> **Problem to solve**
Copy out the passage below on Weimar short films word for word and in full, leaving out the listing that follows it.

> **Text shown**
You can’t watch everything. Well maybe you can. I can’t. So it is with regret that I have to make some difficult choices – today of all days. Weimar cinema or William S Hart westerns, for example. I followed my heart, and my research interests. What else can you do?
So I spent my morning immersed in 1920s Germany (and my 2019 inbox). To begin with, a diverting selection from the Weimar Shorts strand, which including some utter wonders. Watching Otto Dix at work with ink, watercolour and oil paint was a real thrill. Although I felt a little “seen” by his first portrait: a lady with dark, heavy circles around her eyes. That was Schaffende Hände. Otto Dix (1924). There were more artists at work too: the uncanny elegance of Lotte Pritzel’s wax figurines came to life in Die Pritzelpuppe (1923), and when they were shot in silhouette it was hard to forget that other great female film artist of the Weimar years, Lotte Reiniger. I was especially intrigued by the tableaux at the end in which actors (including Niddy Impekoven) posed in costumes designed by Pritzel, in unheimlich imitation of the puppets’ posture, as part of a pantomime, Die Kaiserin von Neufundland, written by Frank Wedekind.

> **Extracted information**

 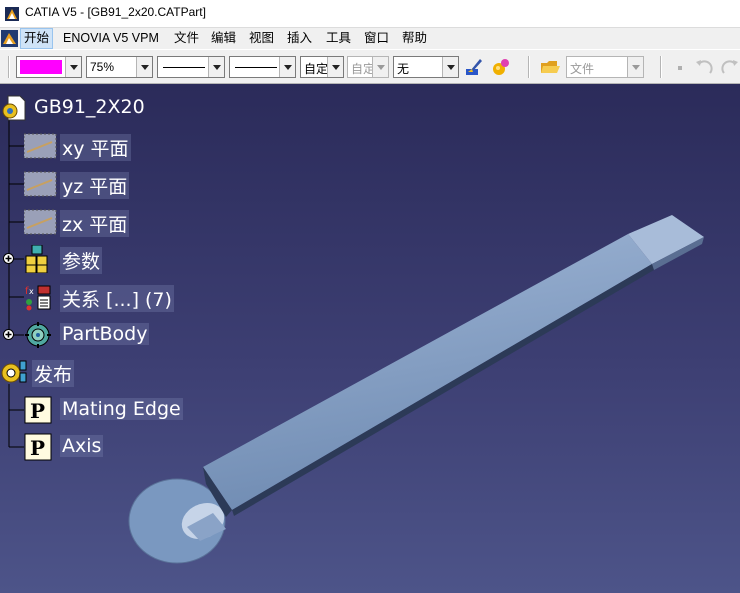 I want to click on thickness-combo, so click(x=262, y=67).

...

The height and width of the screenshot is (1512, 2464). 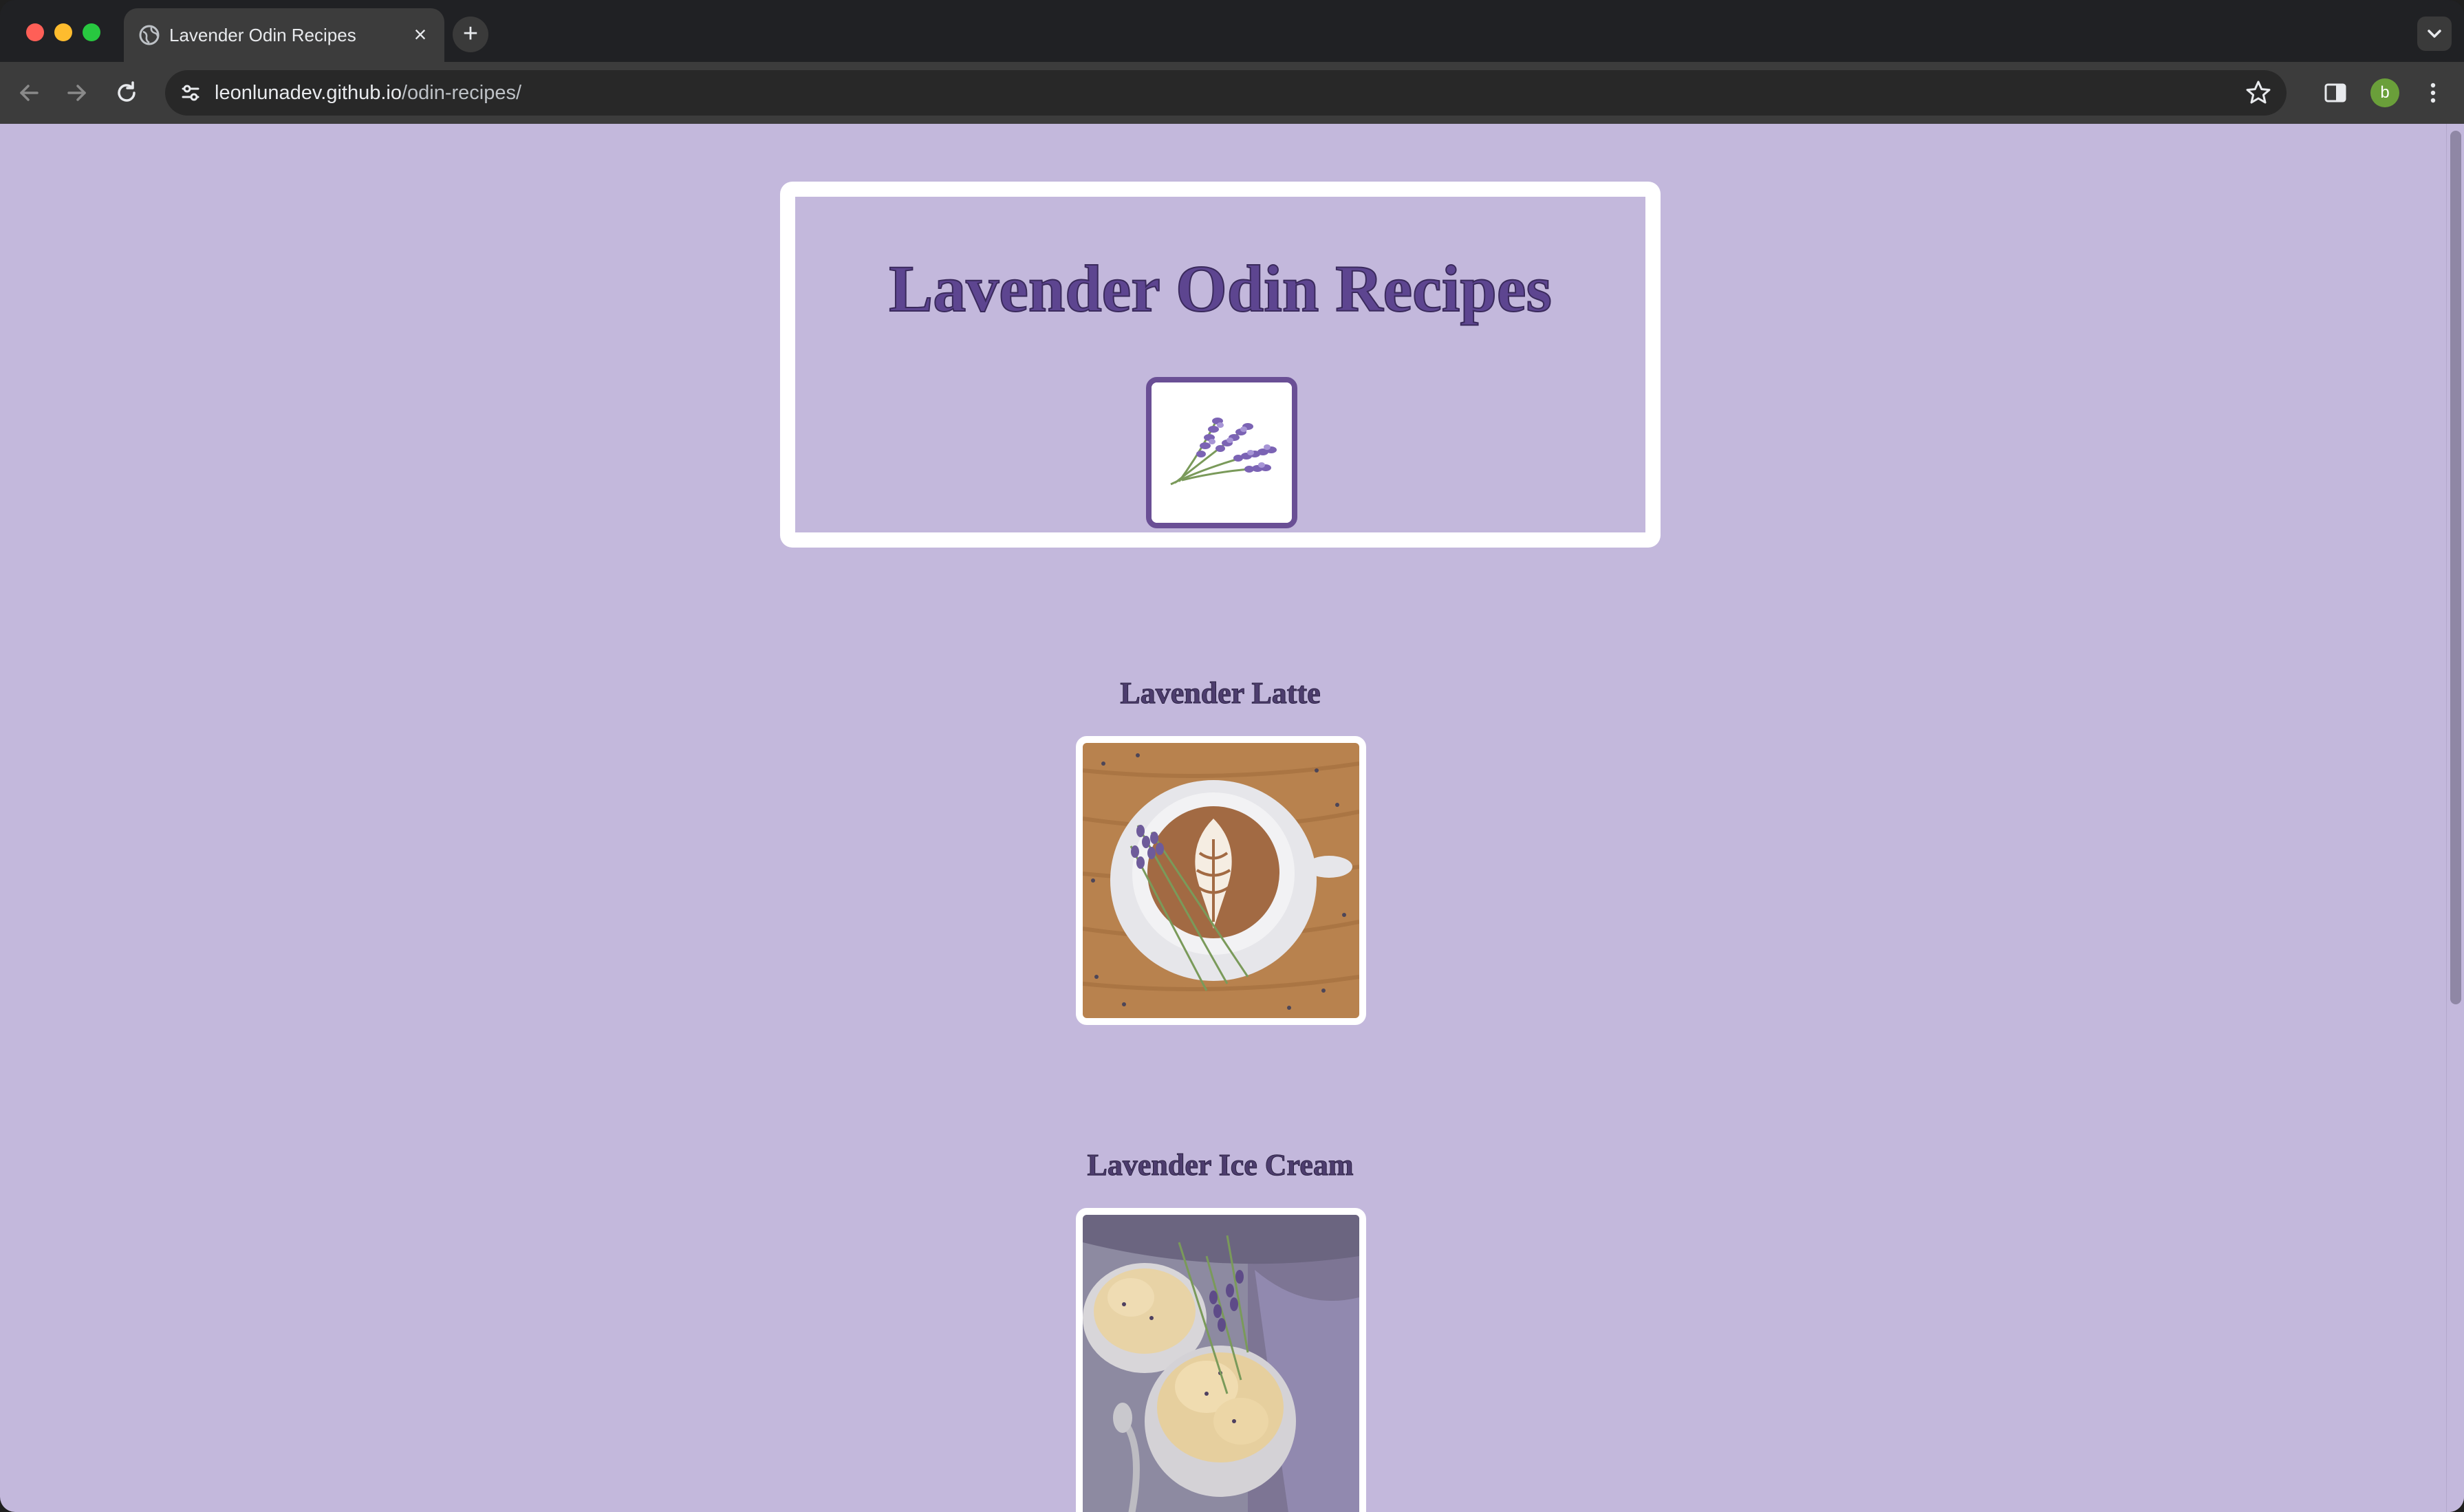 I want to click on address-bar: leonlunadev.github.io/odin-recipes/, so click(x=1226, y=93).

--

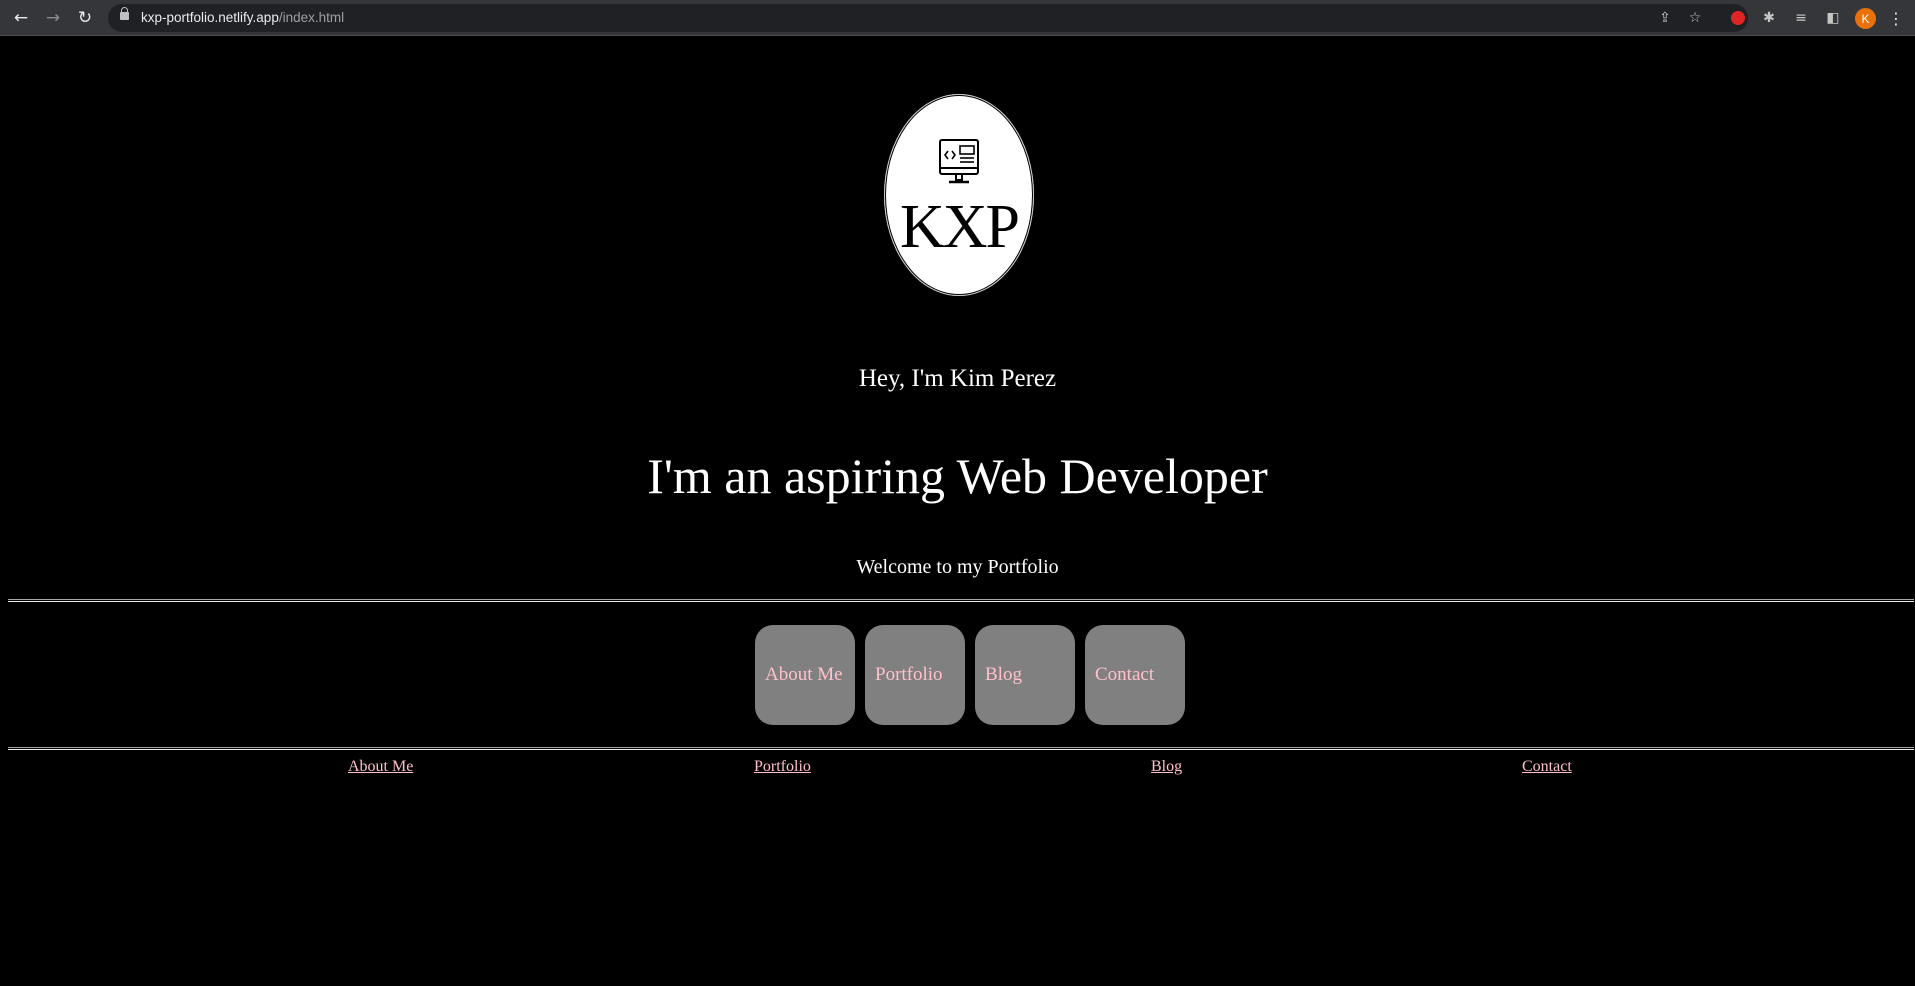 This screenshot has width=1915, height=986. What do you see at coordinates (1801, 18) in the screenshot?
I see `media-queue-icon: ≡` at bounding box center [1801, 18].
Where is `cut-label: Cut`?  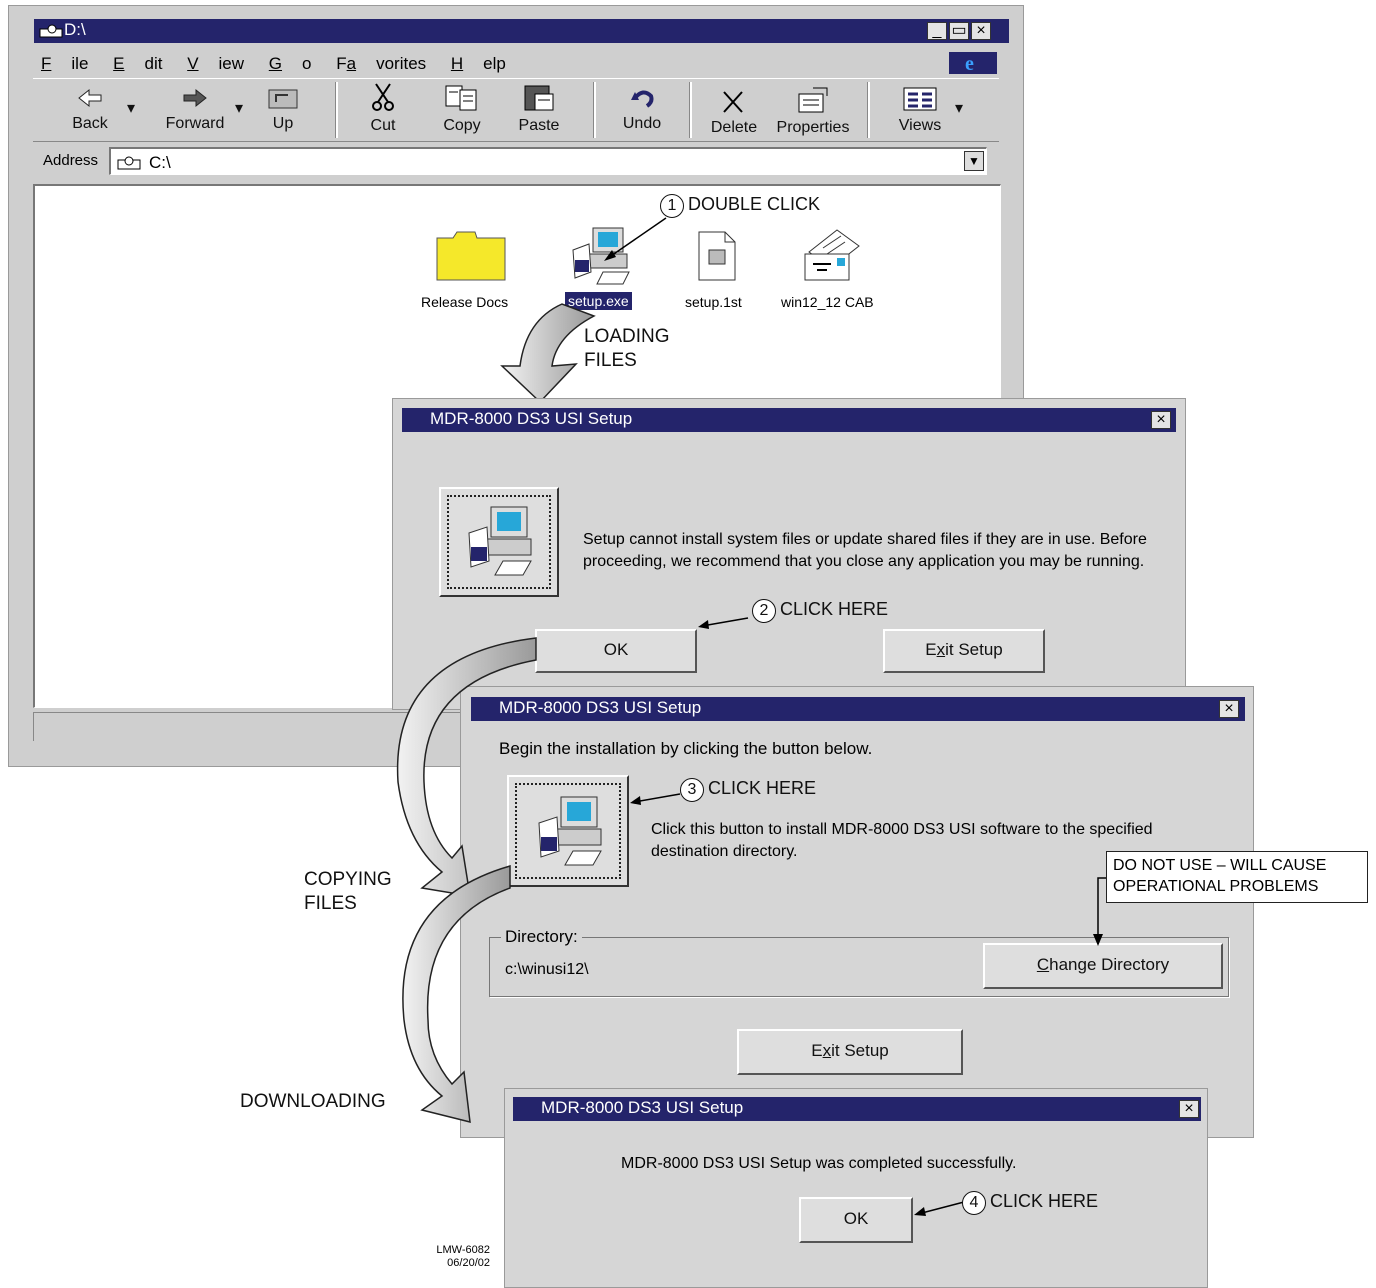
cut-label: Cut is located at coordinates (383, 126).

> **Written solution**
You can’t watch everything. Well maybe you can. I can’t. So it is with regret that I have to make some difficult choices – today of all days. Weimar cinema or William S Hart westerns, for example. I followed my heart, and my research interests. What else can you do?
So I spent my morning immersed in 1920s Germany (and my 2019 inbox). To begin with, a diverting selection from the Weimar Shorts strand, which including some utter wonders. Watching Otto Dix at work with ink, watercolour and oil paint was a real thrill. Although I felt a little “seen” by his first portrait: a lady with dark, heavy circles around her eyes. That was Schaffende Hände. Otto Dix (1924). There were more artists at work too: the uncanny elegance of Lotte Pritzel’s wax figurines came to life in Die Pritzelpuppe (1923), and when they were shot in silhouette it was hard to forget that other great female film artist of the Weimar years, Lotte Reiniger. I was especially intrigued by the tableaux at the end in which actors (including Niddy Impekoven) posed in costumes designed by Pritzel, in unheimlich imitation of the puppets’ posture, as part of a pantomime, Die Kaiserin von Neufundland, written by Frank Wedekind.